Acuérdate, Madre mía del Rocío, que aquí sigo, que no termino de marcharme cuando voy a verte, que me asomo a tu puerta mendigando la luz de tus ojos, la gracia de tu intercesión, el milagro de ver cómo alcanzas de Dios la súplica que le hago.
A veces no tengo nada que decirte, porque siento el cansancio de haber repetido demasiado mis plegarias. A veces respiro hondo antes de entrar a verte, me paro para concienciarme de nuestro encuentro. A veces, te necesito tanto que temo cruzar el umbral de tu santuario para no hacerte soportar a ti el peso que te llevo.
Entonces me ves, me ves a lo lejos y me ves acercarme. Percibes mis dudas, mi desasosiego. Adivinas los motivos de mis penas y aciertas de pleno cuáles son mis alegrías. Me conoces tan bien, que eres capaz de leer mis palabras en mi más absoluto silencio.
Eres Madre, y como Madre tienes la puerta abierta, y como Madre me dices “Ven, estoy aquí”, y como Madre me recibes para hacerme sentir a salvo en tu regazo, y como Madre te basta mirarme para radiografiarme el alma y para tener la pomada que cure tanta herida.
Cuando todas las puertas parecen cerrarse, cuando el sol se esconde más de la cuenta y solo veo oscuridad, tú me invitas a dar el paso de encontrarnos de nuevo, porque todo parece nuevo cada vez que nos encontramos.

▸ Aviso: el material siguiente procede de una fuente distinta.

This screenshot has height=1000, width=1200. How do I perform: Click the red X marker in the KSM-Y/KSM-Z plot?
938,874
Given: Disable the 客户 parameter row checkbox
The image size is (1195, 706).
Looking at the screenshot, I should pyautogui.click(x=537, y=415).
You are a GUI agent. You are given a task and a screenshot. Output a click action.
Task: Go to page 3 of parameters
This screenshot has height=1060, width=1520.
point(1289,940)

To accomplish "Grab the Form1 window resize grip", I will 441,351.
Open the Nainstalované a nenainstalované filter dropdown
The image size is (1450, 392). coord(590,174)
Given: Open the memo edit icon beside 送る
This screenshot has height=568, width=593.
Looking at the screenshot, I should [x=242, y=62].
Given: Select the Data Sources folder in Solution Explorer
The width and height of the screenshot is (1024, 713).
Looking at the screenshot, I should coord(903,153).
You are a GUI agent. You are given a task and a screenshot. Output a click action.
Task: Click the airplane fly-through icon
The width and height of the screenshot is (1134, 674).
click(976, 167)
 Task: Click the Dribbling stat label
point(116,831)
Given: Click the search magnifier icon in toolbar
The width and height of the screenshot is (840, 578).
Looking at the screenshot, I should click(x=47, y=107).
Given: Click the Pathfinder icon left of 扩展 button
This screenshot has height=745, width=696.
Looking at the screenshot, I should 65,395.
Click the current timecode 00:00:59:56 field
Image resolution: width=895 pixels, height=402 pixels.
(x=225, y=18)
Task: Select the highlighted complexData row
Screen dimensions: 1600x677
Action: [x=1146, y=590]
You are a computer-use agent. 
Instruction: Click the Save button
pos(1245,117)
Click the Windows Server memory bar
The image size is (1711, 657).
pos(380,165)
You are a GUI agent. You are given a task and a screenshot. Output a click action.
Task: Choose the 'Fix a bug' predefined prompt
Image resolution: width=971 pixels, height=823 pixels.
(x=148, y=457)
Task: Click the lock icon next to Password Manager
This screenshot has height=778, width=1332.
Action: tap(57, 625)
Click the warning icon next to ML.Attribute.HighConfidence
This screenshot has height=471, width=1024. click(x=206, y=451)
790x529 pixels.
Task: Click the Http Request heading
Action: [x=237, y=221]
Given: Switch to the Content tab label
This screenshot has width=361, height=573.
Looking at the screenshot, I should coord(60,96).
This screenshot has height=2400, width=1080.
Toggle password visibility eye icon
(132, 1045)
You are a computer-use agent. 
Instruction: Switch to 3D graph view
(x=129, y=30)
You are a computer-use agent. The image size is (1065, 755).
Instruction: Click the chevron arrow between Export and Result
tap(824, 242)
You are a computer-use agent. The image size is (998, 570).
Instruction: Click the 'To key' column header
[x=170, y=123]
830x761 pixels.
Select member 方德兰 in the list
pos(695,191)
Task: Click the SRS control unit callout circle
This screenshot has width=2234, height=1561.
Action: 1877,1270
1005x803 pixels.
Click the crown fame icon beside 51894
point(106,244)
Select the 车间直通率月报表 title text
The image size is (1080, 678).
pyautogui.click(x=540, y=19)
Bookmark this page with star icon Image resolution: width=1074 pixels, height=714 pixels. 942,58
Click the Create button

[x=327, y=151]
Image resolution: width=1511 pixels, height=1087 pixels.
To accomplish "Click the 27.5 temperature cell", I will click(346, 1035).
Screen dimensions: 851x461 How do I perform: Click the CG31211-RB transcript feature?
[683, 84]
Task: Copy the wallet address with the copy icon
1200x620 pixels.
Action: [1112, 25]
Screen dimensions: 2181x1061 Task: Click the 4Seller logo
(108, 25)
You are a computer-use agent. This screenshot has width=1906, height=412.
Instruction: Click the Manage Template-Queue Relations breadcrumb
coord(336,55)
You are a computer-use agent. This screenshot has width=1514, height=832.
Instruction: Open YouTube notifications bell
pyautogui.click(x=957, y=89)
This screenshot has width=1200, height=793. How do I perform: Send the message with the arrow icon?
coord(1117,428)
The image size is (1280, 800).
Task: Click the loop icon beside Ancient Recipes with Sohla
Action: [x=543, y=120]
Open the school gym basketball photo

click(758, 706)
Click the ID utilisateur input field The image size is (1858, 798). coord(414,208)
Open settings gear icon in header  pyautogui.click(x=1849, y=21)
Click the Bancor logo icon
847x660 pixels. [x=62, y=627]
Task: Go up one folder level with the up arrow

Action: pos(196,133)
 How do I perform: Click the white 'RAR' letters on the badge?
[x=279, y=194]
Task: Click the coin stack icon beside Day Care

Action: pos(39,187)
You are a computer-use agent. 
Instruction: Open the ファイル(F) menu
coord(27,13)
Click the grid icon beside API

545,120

Una migaja de tu paz me transforma la vida y sé que no es en vano que a ti acuda. Yo sé que me traes a manos llenas mucho más de lo que te pido, yo sé que quien espera de ti, todo lo recibe.
Por eso te suplico que fortalezcas mi fe y que la fe me ayude a seguir adelante, a avanzar sin titubear, a dar pasos acertados, a confiar ciegamente en la fuerza poderosa de tu mediación, a perseverar hasta llegar a la meta, y a darte las gracias por siempre, porque tú vendrás conmigo, empujándome hasta conseguirlo.